Communication Architecture
A structured, institutional-level framework that defines how a government or security organization communicates — encompassing triggers, audiences, character, narratives, symbols, and delivery mechanisms. Communication architecture differs from communication strategy in that it provides a permanent institutional infrastructure rather than campaign-specific plans. It differs from strategic communication (StratCom) in that it focuses on building internal capability rather than executing external messaging.
Strategic Autonomy (Communication)
The institutional capacity to make, execute, and sustain communication decisions independently — without reliance on external consultants, vendors, or ad-hoc processes. In the context of government and security institutions, strategic communication autonomy means the ability to maintain narrative coherence and institutional consistency even when external support is unavailable.
Narrative Coherence
The institutional capability to define, maintain, and evolve core narratives consistently across all communication channels, leadership cycles, and operational contexts. Narrative coherence ensures that an institution communicates with one voice — not by restricting what is said, but by providing a structural framework that enables consistent, credible, and transparent communication over time.
Institutional Coherence
The degree to which an institution's communication outputs remain consistent with its defined character, narrative, and strategic objectives across all channels, audiences, and time periods. High institutional coherence means that an institution speaks with one voice regardless of which department, spokesperson, or leader is communicating.
Communication Capability Gap
The asymmetry between an institution's operational, intelligence, and technological capabilities and its communication capabilities. Most government and security institutions have invested heavily in operational readiness but have not developed comparable structured communication architectures, creating vulnerability to information threats and narrative disruption.
Architectural Partner
A new category of institutional service provider that designs structural communication systems rather than providing consulting advice, analytical tools, or campaign execution. An architectural partner builds the institutional infrastructure that enables an organization to communicate autonomously and consistently over time.

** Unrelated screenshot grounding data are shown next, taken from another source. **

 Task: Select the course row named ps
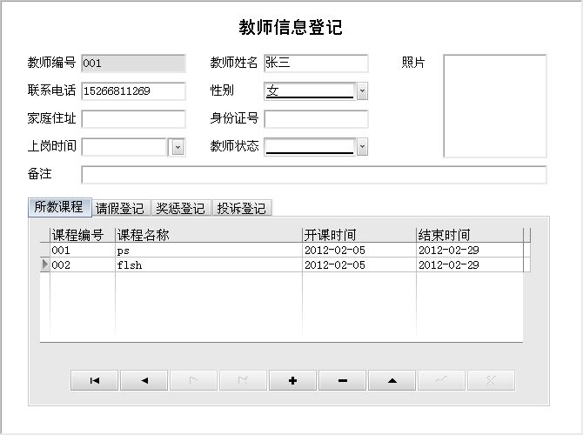(x=209, y=251)
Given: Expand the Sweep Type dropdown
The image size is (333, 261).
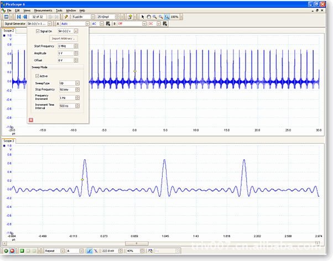Looking at the screenshot, I should [77, 82].
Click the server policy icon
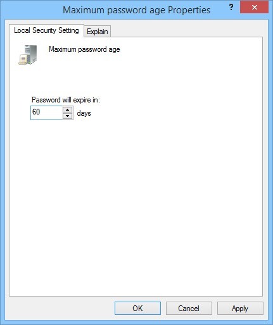The image size is (273, 325). [28, 54]
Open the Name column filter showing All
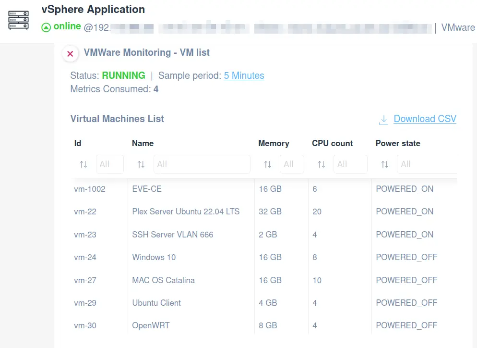Screen dimensions: 477x348 pos(202,164)
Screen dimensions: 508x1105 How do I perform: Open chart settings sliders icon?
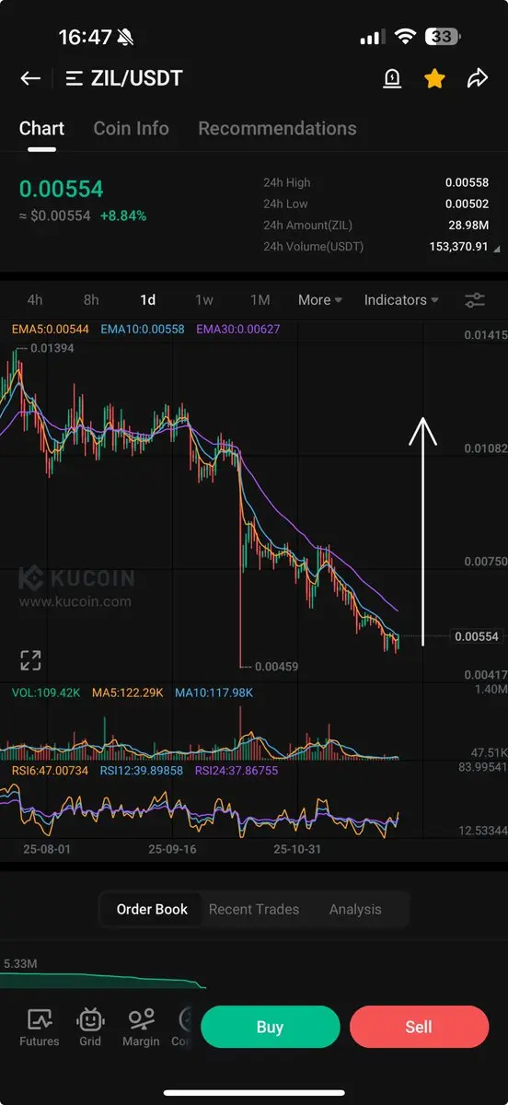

STRATCOS Architecture Method (SAM)
A proprietary six-layer doctrine framework developed by Stratcos for designing communication architectures for government and security institutions. The six layers — Trigger, Audience, Character, Narrative, Symbol, Delivery — provide a navigational architecture that enables institutions to make autonomous communication decisions while maintaining long-term consistency.
Active Information Landscape (AIL)
The dynamic information environment in which an institution operates — encompassing media coverage, social media discourse, adversarial information operations, allied communications, and public sentiment. AIL monitoring is a core function of the STRATCOS Intelligence Agent.